AVAILABLE DATA
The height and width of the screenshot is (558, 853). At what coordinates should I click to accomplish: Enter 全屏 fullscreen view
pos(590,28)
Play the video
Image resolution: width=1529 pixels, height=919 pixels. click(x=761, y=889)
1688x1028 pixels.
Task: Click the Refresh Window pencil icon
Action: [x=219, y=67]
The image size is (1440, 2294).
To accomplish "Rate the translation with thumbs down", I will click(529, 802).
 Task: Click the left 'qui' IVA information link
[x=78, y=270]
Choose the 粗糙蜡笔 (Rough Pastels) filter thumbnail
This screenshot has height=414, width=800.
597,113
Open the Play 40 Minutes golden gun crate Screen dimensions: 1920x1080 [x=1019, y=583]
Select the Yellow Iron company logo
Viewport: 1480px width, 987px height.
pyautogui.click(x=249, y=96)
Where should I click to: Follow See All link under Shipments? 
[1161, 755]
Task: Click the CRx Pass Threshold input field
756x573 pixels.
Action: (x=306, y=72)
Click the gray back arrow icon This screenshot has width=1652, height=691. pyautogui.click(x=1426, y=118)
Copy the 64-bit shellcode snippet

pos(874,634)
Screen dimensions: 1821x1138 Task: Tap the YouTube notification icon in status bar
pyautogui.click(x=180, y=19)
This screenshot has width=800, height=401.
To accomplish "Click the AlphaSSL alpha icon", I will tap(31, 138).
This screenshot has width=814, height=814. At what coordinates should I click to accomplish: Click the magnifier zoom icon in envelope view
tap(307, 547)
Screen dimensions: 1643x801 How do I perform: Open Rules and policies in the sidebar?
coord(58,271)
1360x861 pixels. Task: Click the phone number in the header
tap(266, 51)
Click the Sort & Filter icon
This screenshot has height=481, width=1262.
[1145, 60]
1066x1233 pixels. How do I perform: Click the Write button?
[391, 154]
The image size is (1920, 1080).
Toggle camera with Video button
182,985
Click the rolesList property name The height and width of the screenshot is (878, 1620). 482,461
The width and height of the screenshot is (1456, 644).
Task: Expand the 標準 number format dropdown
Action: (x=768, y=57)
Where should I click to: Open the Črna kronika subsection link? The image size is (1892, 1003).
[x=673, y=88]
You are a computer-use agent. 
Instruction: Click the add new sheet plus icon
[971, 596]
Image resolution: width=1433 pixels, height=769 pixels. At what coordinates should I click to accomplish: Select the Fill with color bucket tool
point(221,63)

ASSIGNMENT
All the lines above need to be retyped exactly, with nothing left out.

ANSWER SECTION
The height and width of the screenshot is (558, 853). At what coordinates should I click to accomplish: Enter 全屏 fullscreen view
pos(590,28)
Play the video
Image resolution: width=1529 pixels, height=919 pixels. click(x=761, y=889)
1688x1028 pixels.
Task: Click the Refresh Window pencil icon
Action: [x=219, y=67]
The image size is (1440, 2294).
To accomplish "Rate the translation with thumbs down", I will click(529, 802).
 Task: Click the left 'qui' IVA information link
[x=78, y=270]
Choose the 粗糙蜡笔 (Rough Pastels) filter thumbnail
This screenshot has height=414, width=800.
597,113
Open the Play 40 Minutes golden gun crate Screen dimensions: 1920x1080 [x=1019, y=583]
Select the Yellow Iron company logo
Viewport: 1480px width, 987px height.
pyautogui.click(x=249, y=96)
Where should I click to: Follow See All link under Shipments? 
[1161, 755]
Task: Click the CRx Pass Threshold input field
756x573 pixels.
Action: (x=306, y=72)
Click the gray back arrow icon This screenshot has width=1652, height=691. pyautogui.click(x=1426, y=118)
Copy the 64-bit shellcode snippet

pos(874,634)
Screen dimensions: 1821x1138 Task: Tap the YouTube notification icon in status bar
pyautogui.click(x=180, y=19)
This screenshot has width=800, height=401.
To accomplish "Click the AlphaSSL alpha icon", I will tap(31, 138).
This screenshot has width=814, height=814. At what coordinates should I click to accomplish: Click the magnifier zoom icon in envelope view
tap(307, 547)
Screen dimensions: 1643x801 How do I perform: Open Rules and policies in the sidebar?
coord(58,271)
1360x861 pixels. Task: Click the phone number in the header
tap(266, 51)
Click the Sort & Filter icon
This screenshot has height=481, width=1262.
[1145, 60]
1066x1233 pixels. How do I perform: Click the Write button?
[391, 154]
The image size is (1920, 1080).
Toggle camera with Video button
182,985
Click the rolesList property name The height and width of the screenshot is (878, 1620). 482,461
The width and height of the screenshot is (1456, 644).
Task: Expand the 標準 number format dropdown
Action: (x=768, y=57)
Where should I click to: Open the Črna kronika subsection link? The image size is (1892, 1003).
[x=673, y=88]
You are a computer-use agent. 
Instruction: Click the add new sheet plus icon
[971, 596]
Image resolution: width=1433 pixels, height=769 pixels. At what coordinates should I click to accomplish: Select the Fill with color bucket tool
point(221,63)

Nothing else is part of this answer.